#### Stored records

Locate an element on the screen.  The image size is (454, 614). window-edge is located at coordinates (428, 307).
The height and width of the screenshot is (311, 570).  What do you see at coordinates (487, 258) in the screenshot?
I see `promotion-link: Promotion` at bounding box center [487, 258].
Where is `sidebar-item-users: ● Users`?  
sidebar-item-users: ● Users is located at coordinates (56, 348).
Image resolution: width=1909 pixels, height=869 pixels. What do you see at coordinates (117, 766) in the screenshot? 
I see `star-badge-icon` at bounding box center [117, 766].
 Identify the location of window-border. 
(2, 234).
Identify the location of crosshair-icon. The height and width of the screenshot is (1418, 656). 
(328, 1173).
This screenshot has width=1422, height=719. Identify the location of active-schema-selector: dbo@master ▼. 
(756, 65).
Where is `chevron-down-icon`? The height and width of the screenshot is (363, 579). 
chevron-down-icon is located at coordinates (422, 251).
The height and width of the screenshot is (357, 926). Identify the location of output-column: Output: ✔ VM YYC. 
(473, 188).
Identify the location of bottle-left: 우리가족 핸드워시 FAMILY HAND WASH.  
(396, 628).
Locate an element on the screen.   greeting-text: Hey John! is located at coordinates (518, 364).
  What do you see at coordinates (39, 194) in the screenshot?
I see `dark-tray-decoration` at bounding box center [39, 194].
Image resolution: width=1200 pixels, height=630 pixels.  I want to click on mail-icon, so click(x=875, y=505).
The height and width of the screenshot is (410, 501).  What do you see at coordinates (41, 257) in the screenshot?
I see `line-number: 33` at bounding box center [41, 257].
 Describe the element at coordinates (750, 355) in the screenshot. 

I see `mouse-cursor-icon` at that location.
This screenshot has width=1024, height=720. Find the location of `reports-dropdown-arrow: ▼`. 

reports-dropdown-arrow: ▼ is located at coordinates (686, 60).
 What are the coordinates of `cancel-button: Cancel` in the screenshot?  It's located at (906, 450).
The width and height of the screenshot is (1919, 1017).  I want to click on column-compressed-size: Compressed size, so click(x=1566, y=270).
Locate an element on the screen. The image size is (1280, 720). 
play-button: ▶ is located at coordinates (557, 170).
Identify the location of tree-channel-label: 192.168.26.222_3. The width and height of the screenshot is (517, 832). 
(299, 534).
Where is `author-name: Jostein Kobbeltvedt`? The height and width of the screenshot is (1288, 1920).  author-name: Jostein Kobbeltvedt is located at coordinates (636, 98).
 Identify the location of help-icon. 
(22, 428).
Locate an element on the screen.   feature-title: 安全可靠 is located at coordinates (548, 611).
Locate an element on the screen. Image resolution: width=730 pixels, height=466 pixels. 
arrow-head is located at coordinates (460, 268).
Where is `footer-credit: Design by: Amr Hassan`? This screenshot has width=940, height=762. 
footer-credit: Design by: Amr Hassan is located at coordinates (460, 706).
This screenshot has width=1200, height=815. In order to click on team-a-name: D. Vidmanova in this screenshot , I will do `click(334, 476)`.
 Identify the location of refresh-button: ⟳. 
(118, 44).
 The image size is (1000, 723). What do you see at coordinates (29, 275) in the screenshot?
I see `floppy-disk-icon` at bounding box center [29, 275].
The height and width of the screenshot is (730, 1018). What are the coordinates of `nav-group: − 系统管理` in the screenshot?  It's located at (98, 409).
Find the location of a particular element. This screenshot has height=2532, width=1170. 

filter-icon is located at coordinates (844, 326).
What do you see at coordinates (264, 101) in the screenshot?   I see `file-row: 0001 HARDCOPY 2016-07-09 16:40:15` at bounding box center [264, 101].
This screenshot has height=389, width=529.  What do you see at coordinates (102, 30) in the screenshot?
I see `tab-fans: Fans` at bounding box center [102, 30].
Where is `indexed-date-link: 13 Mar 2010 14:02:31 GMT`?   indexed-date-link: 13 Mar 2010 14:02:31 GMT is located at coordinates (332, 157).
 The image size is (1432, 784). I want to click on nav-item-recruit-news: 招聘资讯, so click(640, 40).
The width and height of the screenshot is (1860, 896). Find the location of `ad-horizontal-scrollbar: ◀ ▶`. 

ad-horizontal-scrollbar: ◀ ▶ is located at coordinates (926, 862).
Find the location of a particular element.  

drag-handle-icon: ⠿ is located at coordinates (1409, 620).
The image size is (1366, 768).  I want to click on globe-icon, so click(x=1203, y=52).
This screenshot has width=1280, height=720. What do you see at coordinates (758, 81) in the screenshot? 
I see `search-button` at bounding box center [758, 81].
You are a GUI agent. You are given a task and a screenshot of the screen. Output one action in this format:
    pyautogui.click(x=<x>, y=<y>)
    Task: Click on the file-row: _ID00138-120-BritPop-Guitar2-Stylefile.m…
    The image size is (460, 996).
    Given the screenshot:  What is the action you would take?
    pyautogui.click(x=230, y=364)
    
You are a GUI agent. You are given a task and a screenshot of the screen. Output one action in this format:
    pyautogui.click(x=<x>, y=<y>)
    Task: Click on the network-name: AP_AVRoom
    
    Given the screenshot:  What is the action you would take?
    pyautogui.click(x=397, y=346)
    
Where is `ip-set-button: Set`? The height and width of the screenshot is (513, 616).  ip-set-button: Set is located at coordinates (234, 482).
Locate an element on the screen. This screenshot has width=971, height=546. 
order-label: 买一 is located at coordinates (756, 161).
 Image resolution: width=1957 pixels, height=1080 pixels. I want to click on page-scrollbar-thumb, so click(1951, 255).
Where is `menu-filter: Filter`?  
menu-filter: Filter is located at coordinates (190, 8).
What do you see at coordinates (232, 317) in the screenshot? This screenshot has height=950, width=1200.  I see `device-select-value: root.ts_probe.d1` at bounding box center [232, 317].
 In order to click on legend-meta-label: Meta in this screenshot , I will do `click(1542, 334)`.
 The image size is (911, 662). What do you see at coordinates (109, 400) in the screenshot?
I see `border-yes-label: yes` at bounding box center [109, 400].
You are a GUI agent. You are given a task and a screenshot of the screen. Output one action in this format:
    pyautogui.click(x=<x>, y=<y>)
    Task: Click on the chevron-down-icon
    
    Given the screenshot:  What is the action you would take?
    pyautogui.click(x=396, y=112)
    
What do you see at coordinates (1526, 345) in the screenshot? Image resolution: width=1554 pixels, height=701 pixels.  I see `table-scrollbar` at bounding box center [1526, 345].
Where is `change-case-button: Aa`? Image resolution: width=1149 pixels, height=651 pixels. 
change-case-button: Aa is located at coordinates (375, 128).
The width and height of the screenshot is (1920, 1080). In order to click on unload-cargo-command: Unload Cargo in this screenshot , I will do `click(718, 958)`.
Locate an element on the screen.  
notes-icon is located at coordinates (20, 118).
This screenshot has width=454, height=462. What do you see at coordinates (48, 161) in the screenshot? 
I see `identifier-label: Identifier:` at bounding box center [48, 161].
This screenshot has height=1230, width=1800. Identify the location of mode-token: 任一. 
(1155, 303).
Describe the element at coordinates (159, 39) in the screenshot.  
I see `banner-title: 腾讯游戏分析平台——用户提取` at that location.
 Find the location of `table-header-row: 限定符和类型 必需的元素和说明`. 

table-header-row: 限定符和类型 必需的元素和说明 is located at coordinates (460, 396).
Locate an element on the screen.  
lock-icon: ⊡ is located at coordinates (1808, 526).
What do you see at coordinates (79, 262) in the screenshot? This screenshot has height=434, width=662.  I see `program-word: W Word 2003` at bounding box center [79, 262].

#### WHAT NEEDS TO BE DONE
Turn all the items above into a Markdown table with the columns Row and Line, numbering each row and leaving out blank lines.

#### RESPONSE AREA
| Row | Line |
|---|---|
| 1 | Locate an element on the screen.  The image size is (454, 614). window-edge is located at coordinates (428, 307). |
| 2 | The height and width of the screenshot is (311, 570).  What do you see at coordinates (487, 258) in the screenshot? |
| 3 | I see `promotion-link: Promotion` at bounding box center [487, 258]. |
| 4 | Where is `sidebar-item-users: ● Users`?   |
| 5 | sidebar-item-users: ● Users is located at coordinates (56, 348). |
| 6 | Image resolution: width=1909 pixels, height=869 pixels. What do you see at coordinates (117, 766) in the screenshot?  |
| 7 | I see `star-badge-icon` at bounding box center [117, 766]. |
| 8 |  Identify the location of window-border.  |
| 9 | (2, 234). |
| 10 | Identify the location of crosshair-icon. The height and width of the screenshot is (1418, 656).  |
| 11 | (328, 1173). |
| 12 | This screenshot has width=1422, height=719. Identify the location of active-schema-selector: dbo@master ▼.  |
| 13 | (756, 65). |
| 14 | Where is `chevron-down-icon`? The height and width of the screenshot is (363, 579).  |
| 15 | chevron-down-icon is located at coordinates (422, 251). |
| 16 | The height and width of the screenshot is (357, 926). Identify the location of output-column: Output: ✔ VM YYC.  |
| 17 | (473, 188). |
| 18 | Identify the location of bottle-left: 우리가족 핸드워시 FAMILY HAND WASH.   |
| 19 | (396, 628). |
| 20 | Locate an element on the screen.   greeting-text: Hey John! is located at coordinates (518, 364). |
| 21 |   What do you see at coordinates (39, 194) in the screenshot? |
| 22 | I see `dark-tray-decoration` at bounding box center [39, 194]. |
| 23 | Image resolution: width=1200 pixels, height=630 pixels.  I want to click on mail-icon, so click(x=875, y=505). |
| 24 | The height and width of the screenshot is (410, 501).  What do you see at coordinates (41, 257) in the screenshot? |
| 25 | I see `line-number: 33` at bounding box center [41, 257]. |
| 26 |  Describe the element at coordinates (750, 355) in the screenshot.  |
| 27 | I see `mouse-cursor-icon` at that location. |
| 28 | This screenshot has width=1024, height=720. Find the location of `reports-dropdown-arrow: ▼`.  |
| 29 | reports-dropdown-arrow: ▼ is located at coordinates (686, 60). |
| 30 |  What are the coordinates of `cancel-button: Cancel` in the screenshot?  It's located at (906, 450). |
| 31 | The width and height of the screenshot is (1919, 1017).  I want to click on column-compressed-size: Compressed size, so click(x=1566, y=270). |
| 32 | Locate an element on the screen. The image size is (1280, 720).  |
| 33 | play-button: ▶ is located at coordinates (557, 170). |
| 34 | Identify the location of tree-channel-label: 192.168.26.222_3. The width and height of the screenshot is (517, 832).  |
| 35 | (299, 534). |
| 36 | Where is `author-name: Jostein Kobbeltvedt`? The height and width of the screenshot is (1288, 1920).  author-name: Jostein Kobbeltvedt is located at coordinates (636, 98). |
| 37 |  Identify the location of help-icon.  |
| 38 | (22, 428). |
| 39 | Locate an element on the screen.   feature-title: 安全可靠 is located at coordinates (548, 611). |
| 40 | Locate an element on the screen. Image resolution: width=730 pixels, height=466 pixels.  |
| 41 | arrow-head is located at coordinates (460, 268). |
| 42 | Where is `footer-credit: Design by: Amr Hassan`? This screenshot has width=940, height=762.  |
| 43 | footer-credit: Design by: Amr Hassan is located at coordinates (460, 706). |
| 44 | This screenshot has width=1200, height=815. In order to click on team-a-name: D. Vidmanova in this screenshot , I will do `click(334, 476)`. |
| 45 |  Identify the location of refresh-button: ⟳.  |
| 46 | (118, 44). |
| 47 |  The image size is (1000, 723). What do you see at coordinates (29, 275) in the screenshot? |
| 48 | I see `floppy-disk-icon` at bounding box center [29, 275]. |
| 49 | The height and width of the screenshot is (730, 1018). What are the coordinates of `nav-group: − 系统管理` in the screenshot?  It's located at (98, 409). |
| 50 | Find the location of a particular element. This screenshot has height=2532, width=1170.  |
| 51 | filter-icon is located at coordinates (844, 326). |
| 52 | What do you see at coordinates (264, 101) in the screenshot?   I see `file-row: 0001 HARDCOPY 2016-07-09 16:40:15` at bounding box center [264, 101]. |
| 53 | This screenshot has height=389, width=529.  What do you see at coordinates (102, 30) in the screenshot? |
| 54 | I see `tab-fans: Fans` at bounding box center [102, 30]. |
| 55 | Where is `indexed-date-link: 13 Mar 2010 14:02:31 GMT`?   indexed-date-link: 13 Mar 2010 14:02:31 GMT is located at coordinates (332, 157). |
| 56 |  The image size is (1432, 784). I want to click on nav-item-recruit-news: 招聘资讯, so click(640, 40). |
| 57 | The width and height of the screenshot is (1860, 896). Find the location of `ad-horizontal-scrollbar: ◀ ▶`.  |
| 58 | ad-horizontal-scrollbar: ◀ ▶ is located at coordinates (926, 862). |
| 59 | Find the location of a particular element.   |
| 60 | drag-handle-icon: ⠿ is located at coordinates (1409, 620). |
| 61 | The image size is (1366, 768).  I want to click on globe-icon, so click(x=1203, y=52). |
| 62 | This screenshot has width=1280, height=720. What do you see at coordinates (758, 81) in the screenshot?  |
| 63 | I see `search-button` at bounding box center [758, 81]. |
| 64 | You are a GUI agent. You are given a task and a screenshot of the screen. Output one action in this format: |
| 65 |     pyautogui.click(x=<x>, y=<y>) |
| 66 |     Task: Click on the file-row: _ID00138-120-BritPop-Guitar2-Stylefile.m… |
| 67 |     The image size is (460, 996). |
| 68 |     Given the screenshot:  What is the action you would take? |
| 69 |     pyautogui.click(x=230, y=364) |
| 70 | You are a GUI agent. You are given a task and a screenshot of the screen. Output one action in this format: |
| 71 |     pyautogui.click(x=<x>, y=<y>) |
| 72 |     Task: Click on the network-name: AP_AVRoom |
| 73 |     Given the screenshot:  What is the action you would take? |
| 74 |     pyautogui.click(x=397, y=346) |
| 75 | Where is `ip-set-button: Set`? The height and width of the screenshot is (513, 616).  ip-set-button: Set is located at coordinates (234, 482). |
| 76 | Locate an element on the screen. This screenshot has width=971, height=546.  |
| 77 | order-label: 买一 is located at coordinates (756, 161). |
| 78 |  Image resolution: width=1957 pixels, height=1080 pixels. I want to click on page-scrollbar-thumb, so click(1951, 255). |
| 79 | Where is `menu-filter: Filter`?   |
| 80 | menu-filter: Filter is located at coordinates (190, 8). |
| 81 | What do you see at coordinates (232, 317) in the screenshot? This screenshot has height=950, width=1200.  I see `device-select-value: root.ts_probe.d1` at bounding box center [232, 317]. |
| 82 |  In order to click on legend-meta-label: Meta in this screenshot , I will do `click(1542, 334)`. |
| 83 |  The image size is (911, 662). What do you see at coordinates (109, 400) in the screenshot? |
| 84 | I see `border-yes-label: yes` at bounding box center [109, 400]. |
| 85 | You are a GUI agent. You are given a task and a screenshot of the screen. Output one action in this format: |
| 86 |     pyautogui.click(x=<x>, y=<y>) |
| 87 |     Task: Click on the chevron-down-icon |
| 88 |     Given the screenshot:  What is the action you would take? |
| 89 |     pyautogui.click(x=396, y=112) |
| 90 | What do you see at coordinates (1526, 345) in the screenshot? Image resolution: width=1554 pixels, height=701 pixels.  I see `table-scrollbar` at bounding box center [1526, 345]. |
| 91 | Where is `change-case-button: Aa`? Image resolution: width=1149 pixels, height=651 pixels.  |
| 92 | change-case-button: Aa is located at coordinates (375, 128). |
| 93 | The width and height of the screenshot is (1920, 1080). In order to click on unload-cargo-command: Unload Cargo in this screenshot , I will do `click(718, 958)`. |
| 94 | Locate an element on the screen.   |
| 95 | notes-icon is located at coordinates (20, 118). |
| 96 | This screenshot has width=454, height=462. What do you see at coordinates (48, 161) in the screenshot?  |
| 97 | I see `identifier-label: Identifier:` at bounding box center [48, 161]. |
| 98 | This screenshot has height=1230, width=1800. Identify the location of mode-token: 任一.  |
| 99 | (1155, 303). |
| 100 | Describe the element at coordinates (159, 39) in the screenshot.   |
| 101 | I see `banner-title: 腾讯游戏分析平台——用户提取` at that location. |
| 102 |  Find the location of `table-header-row: 限定符和类型 必需的元素和说明`.  |
| 103 | table-header-row: 限定符和类型 必需的元素和说明 is located at coordinates (460, 396). |
| 104 | Locate an element on the screen.   |
| 105 | lock-icon: ⊡ is located at coordinates (1808, 526). |
| 106 | What do you see at coordinates (79, 262) in the screenshot? This screenshot has height=434, width=662.  I see `program-word: W Word 2003` at bounding box center [79, 262]. |